Low serum albumin levels have been shown to be a predictor of postoperative morbidity [28] and also a strong indicator of severe colonic disease [29, 30]. In the present study, the difference in IASC rate was not statistically different between patients with normal and reduced serum albumin levels. Unfortunately, the serum albumin level is not measured routinely at German hospitals; therefore, those data were missing in more than half of the study patients. Again, patients with severe anemia, and probably, hypoalbuminemia should be strongly considered for preoperative optimization strategies or even for resection without anastomosis.

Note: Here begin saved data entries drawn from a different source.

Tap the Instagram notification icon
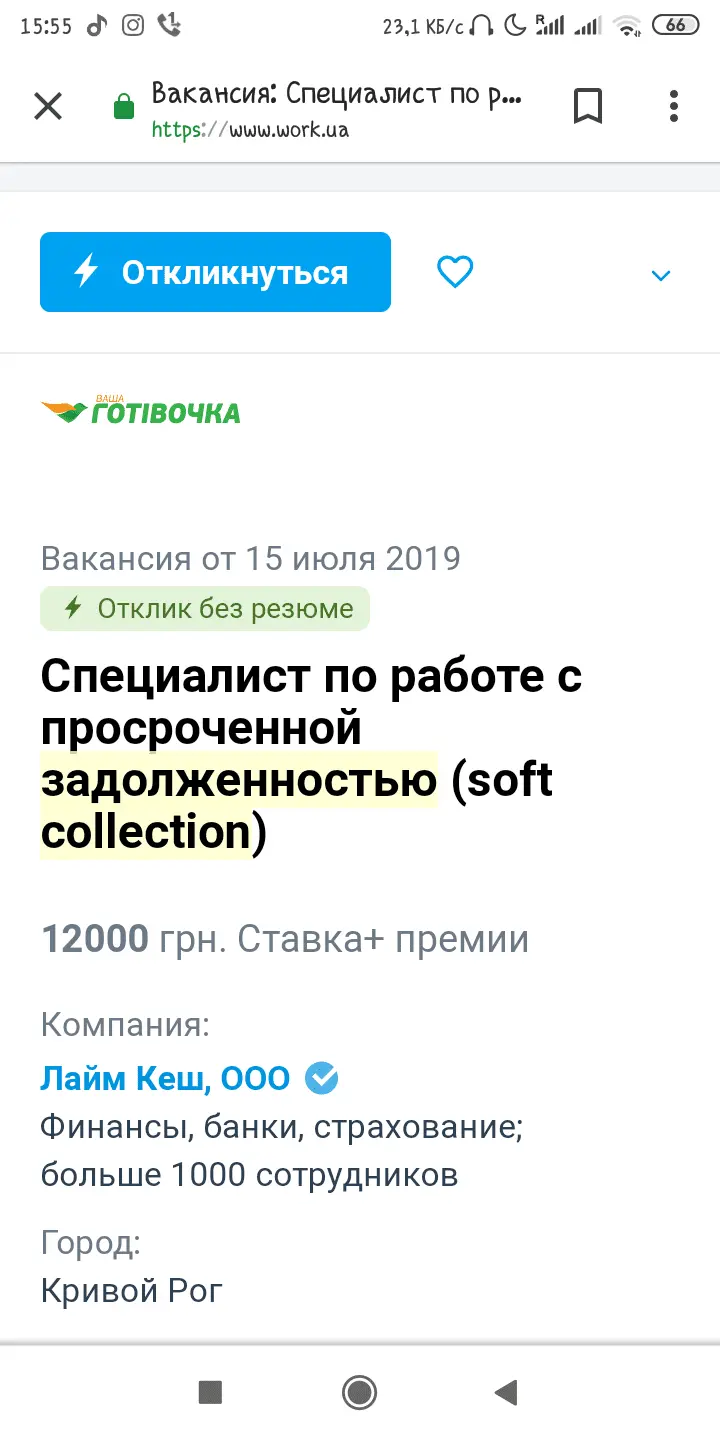Image resolution: width=720 pixels, height=1440 pixels. pyautogui.click(x=133, y=26)
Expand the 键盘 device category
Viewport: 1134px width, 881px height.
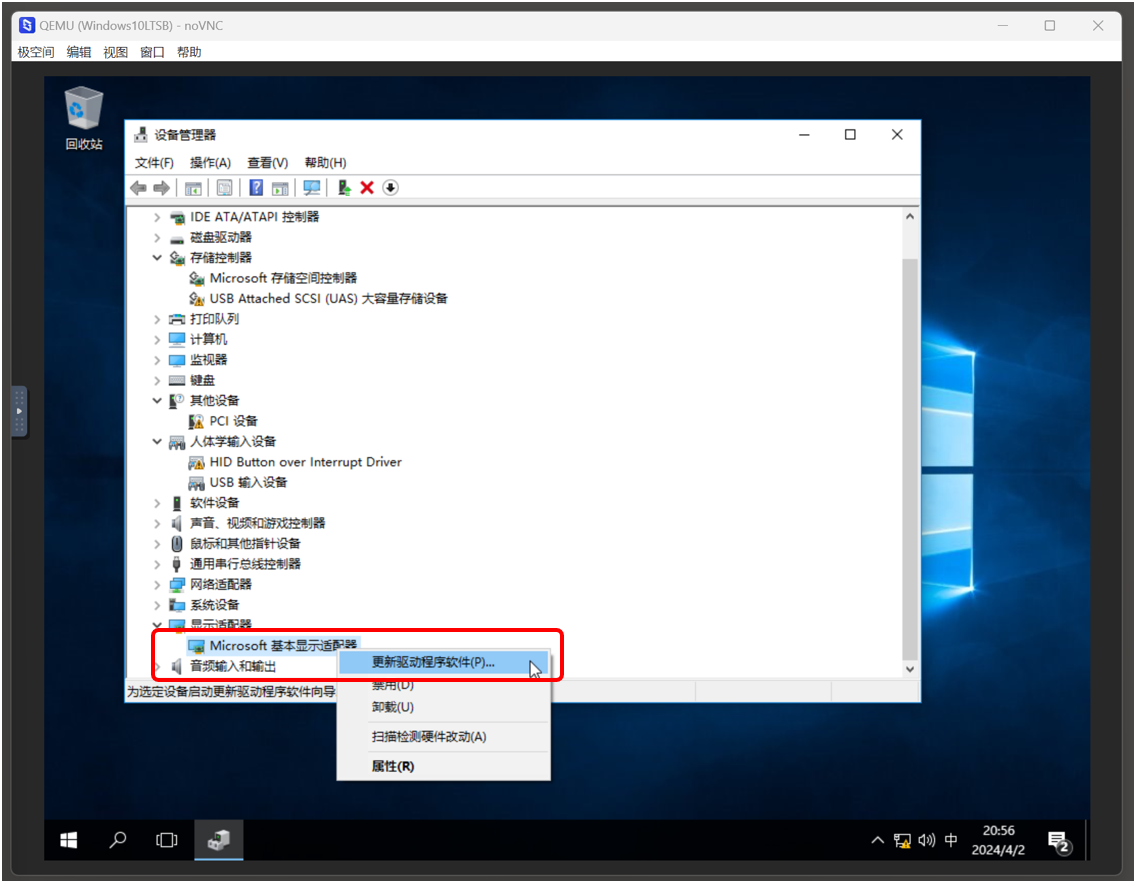[157, 380]
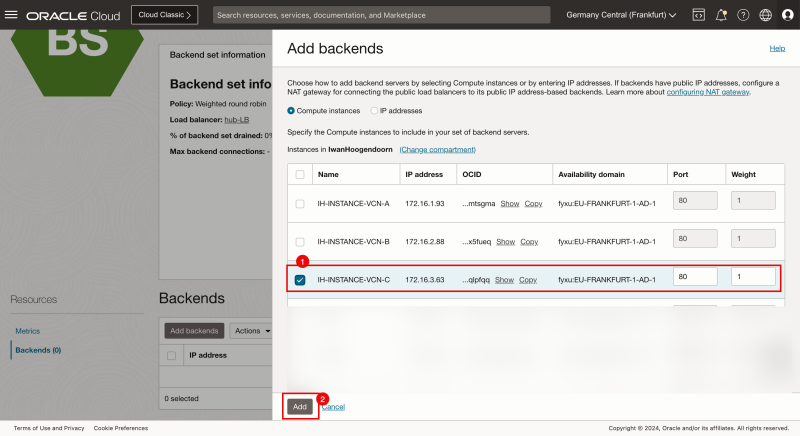Select the IP addresses radio button
800x436 pixels.
pyautogui.click(x=374, y=111)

Treatment with TNF-alpha inhibitors, azathioprine and especially steroids has been suggested to be a factor affecting postoperative morbidity in Crohn’s disease patients in numerous studies [1, 5, 6, 26]. Moreover, most international guidelines strongly recommend stopping treatment with TNF-alpha inhibitor preoperatively or to use a staged approach [6, 31, 32]. The present study did not demonstrate any association between preoperative intake of any of those medications and the risk of IASC. The attempt to achieve mucosal healing in colonic segments later utilized for the formation of the anastomosis might have a positive role in patients undergoing surgery for colonic disease and might counterbalance some risks of the immunosuppression.

The present study has several limitations. There might be some discrepancies in interpretation of variables and definitions between countries, especially regarding the definition of clinical disease behavior, disease localization and postoperative IASC. In addition, some differences in surgical strategies, patient selection or even surgical techniques might have affected the results of our study. Moreover, data about some important variables which might have affected the results, e.g., serum albumin level, extent of proctitis, preoperative mechanical bowel preparation, and preoperative weight loss, were incomplete or could not be obtained at all. However, to the best of our knowledge, this is the first study analyzing the risk factors for postoperative morbidity—especially, anastomotic and other septic complications—in patients undergoing intestinal resection for colonic CD.

Conclusions

Preoperative risk assessment might be different in patients undergoing colonic resection for colonic Crohn’s disease and in patients undergoing ileocolic resection for ileal Crohn’s disease. Resections completed by formation of an anastomosis seem to be associated with an increased complication risk. Severe anemia (hemoglobin level < 10 g/dl) is a strong indicator of postoperative risk. Preoperative optimization strategies—nutritional support, antibiotics, bowel rest—should be considered in patients at risk. Further studies are necessary to define the role of preoperative iron substitution. Unfortunately, the present study could not provide any recommendations regarding the use of diverting ileostomy.